# Intro:

I am developing a Galerkin FEM code in matlab - starting small with a simple 1D ODE. The equation I'm trying to solve is: $$a u_x = cos(x), x \in [0, 2\pi]$$ Which has a known exact solution $$u = sin(x)/a$$

When I solve the equation using my code on an odd number of linear elements (nodes = N+1), the solution is as expected: # Problem

I'm running into a problem when I set the number of elements to an even number, in which case the solution vector is just filled with NaNs and I receive the following warning/error:

Warning: Matrix is singular to working precision

Most of the questions I've looked up on mathworks answers have to do with incorrectly constructed matrices - that's not the case here. I'm not sure if I'm running into a numerical issue, where a zero is too small, or if this is an implementation issue.
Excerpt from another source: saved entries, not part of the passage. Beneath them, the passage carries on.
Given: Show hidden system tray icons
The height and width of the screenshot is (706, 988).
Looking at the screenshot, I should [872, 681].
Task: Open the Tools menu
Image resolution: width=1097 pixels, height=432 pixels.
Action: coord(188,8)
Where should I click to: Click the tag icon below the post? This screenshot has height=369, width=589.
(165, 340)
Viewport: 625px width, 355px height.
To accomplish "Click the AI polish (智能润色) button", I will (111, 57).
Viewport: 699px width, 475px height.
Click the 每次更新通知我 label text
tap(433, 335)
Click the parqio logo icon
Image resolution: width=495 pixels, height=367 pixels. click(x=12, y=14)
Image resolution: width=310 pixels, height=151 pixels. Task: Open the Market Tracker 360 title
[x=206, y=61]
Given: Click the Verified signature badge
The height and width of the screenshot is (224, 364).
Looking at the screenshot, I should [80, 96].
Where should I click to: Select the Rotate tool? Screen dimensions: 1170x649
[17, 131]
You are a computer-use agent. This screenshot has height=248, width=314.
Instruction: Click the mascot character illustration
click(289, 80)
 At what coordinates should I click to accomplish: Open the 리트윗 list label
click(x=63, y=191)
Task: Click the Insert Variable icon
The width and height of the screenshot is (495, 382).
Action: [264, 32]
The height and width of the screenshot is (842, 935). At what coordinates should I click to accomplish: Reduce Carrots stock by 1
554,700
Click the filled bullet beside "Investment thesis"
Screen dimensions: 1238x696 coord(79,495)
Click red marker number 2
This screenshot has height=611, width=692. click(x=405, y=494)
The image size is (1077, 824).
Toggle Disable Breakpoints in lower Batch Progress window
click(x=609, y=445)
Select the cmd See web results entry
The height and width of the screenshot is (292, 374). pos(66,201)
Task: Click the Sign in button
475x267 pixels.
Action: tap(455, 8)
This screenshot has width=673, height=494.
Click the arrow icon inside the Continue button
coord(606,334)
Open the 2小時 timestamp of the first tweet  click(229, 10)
I construct both the elemental stiffness matrices and the RHS vector in the same way, and I can't tell a difference between the two systems from a quick comparison of their respective Ax=b structures.

# Methodology

I'm generating the elemental stiffness matrices individually, where N is a basis function. The weak form of the ODE above for an elemental stiffness matrix is: $$I_e = \int_\Omega \underline{N} a u_x dx = \int_\Omega \underline{N} cos(x) dx$$

Using integration by parts (i.e. magic), this equation turns into this: $$(au) \underline{N} |_{\partial \Omega L}^{\partial \Omega R} - \int_\Omega (au) \underline{N}_x dx$$

Then I substitute a continuous value of u for the weighted sum of node values ($\hat{u}$), as such: $$u = N_1 \hat{u}_1 + N_2 \hat{u}_2 = \underline{N}^\intercal \underline{\hat{u}}$$

Which is finally equal to the following:

$$I_e = a \underline{N}^\intercal \underline{\hat{u}} \underline{N} |_{\partial \Omega L}^{\partial \Omega R} - a \int_\Omega \underline{N}^\intercal \underline{\hat{u}} \underline{N}_x dx$$

Since the first term in $I_e$ cancels out except for the boundaries, in which case $u$ is already 0, I'm assuming that term can be safely ignored. The resulting elemental stiffness takes the form:

$$I_e = \begin{bmatrix} -a \int_\Omega N_1 N_{1x} dx & -a \int_\Omega N_1 N_{2x} dx \\ -a \int_\Omega N_2 N_{1x} dx & -a \int_\Omega N_2 N_{2x} dx \end{bmatrix}$$

# Code

The entire code is in a repository on my github here, but the most important part is here below. All of the functions called from this script have been checked and verified to work properly, namely basis_1D(), lgquad(), and lgwt(). Feel free to check the repo if you're curious

The portion of the code that constructs A and b is:

for kk = 1:numElem
% Initialize elemental stiffness matrix
Ie  = zeros(2);

% Anonymous function that maps natural coordinate to global coordinate
X   = @(s)basis_1D(1,1,s,0)*coordPairs(kk,1) + ...
basis_1D(1,2,s,0)*coordPairs(kk,2); % X = x(s)

% Anonymous function that calculates the Jacobian as a function of the natural coordinate
J   = @(s)basis_1D(1,1,s,1)*coordPairs(kk,1) + ...
basis_1D(1,2,s,1)*coordPairs(kk,2); % J = dx/ds

for ii = 1:2
for jj = 1:2
% Anonymous function to what I denote above as N_x
fun1    = @(s) basis_1D(1,ii,s,1)./J(s);

% Anonymous function to what I denote above as N
fun2    = @(s) basis_1D(1,jj,s,0);

% The two functions combined together, as well as the jacobian for numerical quadrature
fun     = @(s) fun1(s)*fun2(s).*J(s);

II = (kk-1)+ii;
JJ = (kk-1)+jj;
A(II,JJ) = A(II,JJ) + Ie(ii,jj); % Assembling global matrix
end

fun1    = @(s) cos(X(s));
fun2    = @(s) basis_1D(1,ii,s,0);
fun     = @(s) fun1(s)*fun2(s).*J(s); % Combined function for RHS

% Calling Gauss-Legendre Quad routine and assembling RHS